Normally I focus on biochar’s ability to recarbonize the soil, but recently I have come to realize that that is actually what happens at the end of the biochar cascade. Sustainable biochar production could actually be a hugely effective decarbonization path for a number of different industries. [It could even be used at a municipal or college campus level as I’ve mentioned previously.]
Let’s take food processing as a fairly straightforward example of how biochar can help decarbonize an industry. I’ll use the example of a cherry juice producer that landfills tons of cherry pits each week. Here’s how on-site biochar production could not only provide a Carbon detox but perhaps more importantly from a motivational perspective, save them beaucoup bucks!
- Reduced fossil fuel energy – on-site pyrolysis can generate significant amounts of heat which can be turned in to electricity which is needed for the production and refrigeration process. Supplying your own fuel source could translate into huge cost reductions.

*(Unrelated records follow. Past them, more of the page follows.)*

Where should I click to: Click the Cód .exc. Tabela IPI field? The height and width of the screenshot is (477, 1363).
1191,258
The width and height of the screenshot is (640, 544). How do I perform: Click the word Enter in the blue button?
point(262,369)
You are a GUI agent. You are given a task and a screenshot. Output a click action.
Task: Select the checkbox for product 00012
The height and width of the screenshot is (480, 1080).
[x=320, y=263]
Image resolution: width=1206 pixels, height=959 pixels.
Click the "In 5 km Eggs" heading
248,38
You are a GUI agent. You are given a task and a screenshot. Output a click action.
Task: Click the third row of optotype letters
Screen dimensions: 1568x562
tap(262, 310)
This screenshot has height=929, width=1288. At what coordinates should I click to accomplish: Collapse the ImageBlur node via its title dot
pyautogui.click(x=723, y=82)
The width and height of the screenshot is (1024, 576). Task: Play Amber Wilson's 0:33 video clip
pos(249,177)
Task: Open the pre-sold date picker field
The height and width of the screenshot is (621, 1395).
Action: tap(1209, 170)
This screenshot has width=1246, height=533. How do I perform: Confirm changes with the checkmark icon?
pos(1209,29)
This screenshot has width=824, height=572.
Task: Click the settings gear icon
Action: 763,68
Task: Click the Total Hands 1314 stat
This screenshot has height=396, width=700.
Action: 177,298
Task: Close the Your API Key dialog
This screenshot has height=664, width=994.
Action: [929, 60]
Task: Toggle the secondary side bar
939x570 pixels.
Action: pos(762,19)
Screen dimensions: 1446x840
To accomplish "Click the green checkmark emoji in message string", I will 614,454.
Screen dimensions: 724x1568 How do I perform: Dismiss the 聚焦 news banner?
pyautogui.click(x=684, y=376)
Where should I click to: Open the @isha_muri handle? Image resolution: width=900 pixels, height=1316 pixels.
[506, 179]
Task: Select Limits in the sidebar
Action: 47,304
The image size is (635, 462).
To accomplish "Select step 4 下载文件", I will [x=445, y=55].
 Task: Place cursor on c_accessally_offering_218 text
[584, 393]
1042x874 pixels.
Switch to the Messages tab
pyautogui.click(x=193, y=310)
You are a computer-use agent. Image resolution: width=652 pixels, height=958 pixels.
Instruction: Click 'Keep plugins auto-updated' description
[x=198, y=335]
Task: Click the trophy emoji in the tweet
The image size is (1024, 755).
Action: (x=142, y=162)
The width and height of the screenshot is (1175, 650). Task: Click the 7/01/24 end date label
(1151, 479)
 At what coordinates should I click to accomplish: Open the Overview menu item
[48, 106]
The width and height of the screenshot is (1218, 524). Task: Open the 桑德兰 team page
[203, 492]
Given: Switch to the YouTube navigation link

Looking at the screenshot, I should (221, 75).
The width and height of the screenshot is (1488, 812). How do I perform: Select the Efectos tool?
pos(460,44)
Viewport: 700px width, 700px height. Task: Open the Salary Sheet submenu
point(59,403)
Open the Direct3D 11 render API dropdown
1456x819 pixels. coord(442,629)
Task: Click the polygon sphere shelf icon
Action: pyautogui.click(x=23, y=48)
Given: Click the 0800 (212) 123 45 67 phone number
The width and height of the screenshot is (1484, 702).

- Reduced waste management– paying a waste removal service to transport pits to a landfill is not something companies like doing. As this type of company grows, so does the waste management cost and the GHG emissions related to transportation and methane emissions once this type of waste is landfilled. Who would say no to no tipping fees!
- Increased revenue potential – manufacturers could set up off-take agreements for the biochar produced. Trash to cash – got to love that!
The biochar decarbonization roadmap can be applied to many, many different types of industries from farming to forestry to food processing. Appropriate scale pyrolysis equipment to serve this market is still in its infancy but the landscape is changing fast. Equipment will need to pass strict emissions regulations (rightly so) which may slow down the adaptation of these technologies, but the biochar decarb pathway is being built. This is one bandwagon I predict many industries will eagerly jump on once the economic benefits are quantified!